Aushängeschild und Captain

Das hätten sich die Verantwortlichen der Nashville Predators auch nicht träumen lassen: Dass sie im NHL-Draft von 2008 mit Roman Josi in der zweiten Runde den besten Spieler in der Geschichte ihrer Franchise draften.

An 38. Stelle. 19 Plätze hinter Luca Sbisa. Und auch nach Zach Boychuk (14.) und Cody Goloubef (37.), die später als ausgesprochen mittelmässige Ausländer temporär im SC Bern wirken sollten, wo Josi seit einigen Jahren zu den Mitbesitzern gehört.

Josi wurde in Nashville zum Superstar, zum Aushängeschild, zum emblematischen Captain. Und zu einem der besten Verteidiger der Welt. 2020 gewann er die Norris Trophy; man darf ihn seither in einem Atemzug mit den Granden der Profession nennen: Nicklas Lidström, Drew Doughty, Zdeno Chara, Victor Hedman.

«Smashville», diese Country- und Partyhochburg, wurde für Josi zum zweiten Zuhause neben seiner geliebten Heimat Bern. Er lernte dort seine Frau Ellie kennen, seine Kinder wurden dort geboren, der Sohn Luca James und die Tochter Ivy. Und die Jahre in Tennessee machten ihn auch zu einem reichen Mann, obwohl er in den ersten Jahren der Karriere massiv unterbezahlt war.

Roman Josi Slapshot
Romani Josi wurde in Nashville zum Superstar, zum Aushängeschild, zum emblematischen Captain. - slapshot

Auf etwas mehr als 84 Millionen Dollar belaufen sich Josis NHL-Einkünfte inzwischen. Auch wenn knapp die Hälfte für Steuern und Abgaben abfliesst, bleibt eine schöne Summe übrig. Seit Ende Januar gehört Josi zudem zu einem weiteren exklusiven Zirkel: Er hat mehr als 1000 NHL-Spiele mit dem gleichen Team bestritten.

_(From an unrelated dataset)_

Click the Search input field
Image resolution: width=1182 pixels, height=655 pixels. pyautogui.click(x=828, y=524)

Nur knapp 50 andere Profis können das ebenfalls von sich behaupten.

Der sportliche Höhepunkt war der Einzug in den Stanley-Cup-Final von 2017, den Josi an der Seite von Yannick Weber (heute ZSC Lions) allerdings mit 2:4-Siegen gegen die Pittsburgh Penguins und den kaum berücksichtigten Mark Streit verloren. Streit, Josis grosses Jugendidol, ist bis heute der einzige Schweizer Feldspieler, der sich Stanley-Cup-Champion nennen darf. So nah am Triumph war Nashville danach nie wieder.

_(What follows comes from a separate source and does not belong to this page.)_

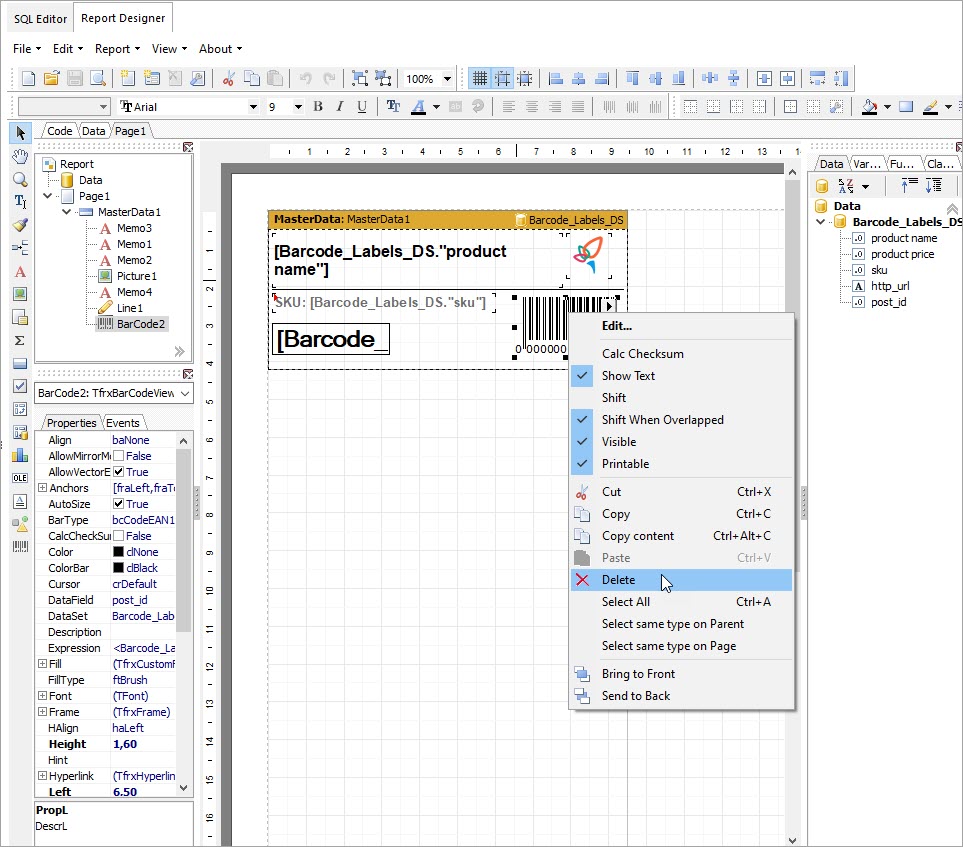963x847 pixels.
Task: Expand the Anchors property group
Action: pyautogui.click(x=42, y=488)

Verfolgst du die Karriere von Roman Josi?

Und man ist kein Ketzer, wenn man konstatiert, dass Josi sich irgendwann wird entscheiden müssen: Die Karriere in Nashville ausklingen zu lassen, oder doch noch versuchen, bei einem ernsthaften Titelanwärter das CV zu vollenden. Noch drängt die Zeit nicht, auch wenn Josi zuletzt immer wieder mit Verletzungssorgen zu kämpfen hatte.

Sein Vertrag bei den Predators läuft bis 2028 – vor dem Schweizer wird der Predators-Manager Barry Trotz andere Routiniers wegtransferieren, mutmasslich beispielsweise die Stürmer Jonathan Marchessault und Steven Stamkos.